* Records supplied
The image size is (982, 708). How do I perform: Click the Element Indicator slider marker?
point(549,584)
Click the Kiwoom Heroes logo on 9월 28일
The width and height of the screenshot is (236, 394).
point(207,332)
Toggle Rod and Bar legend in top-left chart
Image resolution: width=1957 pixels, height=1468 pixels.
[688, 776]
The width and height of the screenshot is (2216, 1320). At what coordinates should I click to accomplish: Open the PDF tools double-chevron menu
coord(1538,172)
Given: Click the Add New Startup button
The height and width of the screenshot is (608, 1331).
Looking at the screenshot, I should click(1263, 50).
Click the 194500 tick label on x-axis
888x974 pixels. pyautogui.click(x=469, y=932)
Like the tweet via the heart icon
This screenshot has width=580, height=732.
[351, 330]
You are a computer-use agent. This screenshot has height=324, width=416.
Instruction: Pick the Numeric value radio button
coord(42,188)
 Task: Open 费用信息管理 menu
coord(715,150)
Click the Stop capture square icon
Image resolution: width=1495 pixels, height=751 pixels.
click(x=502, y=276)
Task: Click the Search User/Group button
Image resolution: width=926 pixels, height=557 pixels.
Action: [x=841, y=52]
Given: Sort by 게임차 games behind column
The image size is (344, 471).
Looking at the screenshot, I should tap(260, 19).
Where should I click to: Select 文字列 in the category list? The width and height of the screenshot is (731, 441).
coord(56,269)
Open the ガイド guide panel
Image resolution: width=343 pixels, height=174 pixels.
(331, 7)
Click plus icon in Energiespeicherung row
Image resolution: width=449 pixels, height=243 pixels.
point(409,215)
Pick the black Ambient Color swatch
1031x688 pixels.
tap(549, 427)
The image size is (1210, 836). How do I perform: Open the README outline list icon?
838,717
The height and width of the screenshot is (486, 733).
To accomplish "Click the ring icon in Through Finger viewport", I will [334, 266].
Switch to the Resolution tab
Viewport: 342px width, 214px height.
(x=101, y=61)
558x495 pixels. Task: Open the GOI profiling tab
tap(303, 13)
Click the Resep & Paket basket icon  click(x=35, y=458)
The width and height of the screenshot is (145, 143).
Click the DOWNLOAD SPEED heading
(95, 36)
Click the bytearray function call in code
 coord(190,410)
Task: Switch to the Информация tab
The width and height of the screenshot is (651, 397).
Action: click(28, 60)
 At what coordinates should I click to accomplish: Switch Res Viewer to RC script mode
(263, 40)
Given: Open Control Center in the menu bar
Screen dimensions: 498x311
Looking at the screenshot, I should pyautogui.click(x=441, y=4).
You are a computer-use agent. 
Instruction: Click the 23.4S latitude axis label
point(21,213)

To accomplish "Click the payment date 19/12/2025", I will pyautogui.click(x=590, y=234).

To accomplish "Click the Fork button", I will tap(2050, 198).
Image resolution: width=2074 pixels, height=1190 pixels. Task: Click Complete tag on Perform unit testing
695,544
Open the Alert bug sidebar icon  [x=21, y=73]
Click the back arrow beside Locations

* Aim
Convert the records, starting with the line that contains "558x495 pixels. Task: Open" and going on through the line that contains "will pyautogui.click(x=590, y=234).", into a Markdown table with a Row column numbering each line and an Entry column holding the line itself. Skip any blank lines.

* Solution to this task
| Row | Entry |
|---|---|
| 1 | 558x495 pixels. Task: Open the GOI profiling tab |
| 2 | tap(303, 13) |
| 3 | Click the Resep & Paket basket icon  click(x=35, y=458) |
| 4 | The width and height of the screenshot is (145, 143). |
| 5 | Click the DOWNLOAD SPEED heading |
| 6 | (95, 36) |
| 7 | Click the bytearray function call in code |
| 8 |  coord(190,410) |
| 9 | Task: Switch to the Информация tab |
| 10 | The width and height of the screenshot is (651, 397). |
| 11 | Action: click(28, 60) |
| 12 |  At what coordinates should I click to accomplish: Switch Res Viewer to RC script mode |
| 13 | (263, 40) |
| 14 | Given: Open Control Center in the menu bar |
| 15 | Screen dimensions: 498x311 |
| 16 | Looking at the screenshot, I should pyautogui.click(x=441, y=4). |
| 17 | You are a computer-use agent.  |
| 18 | Instruction: Click the 23.4S latitude axis label |
| 19 | point(21,213) |
| 20 | To accomplish "Click the payment date 19/12/2025", I will pyautogui.click(x=590, y=234). |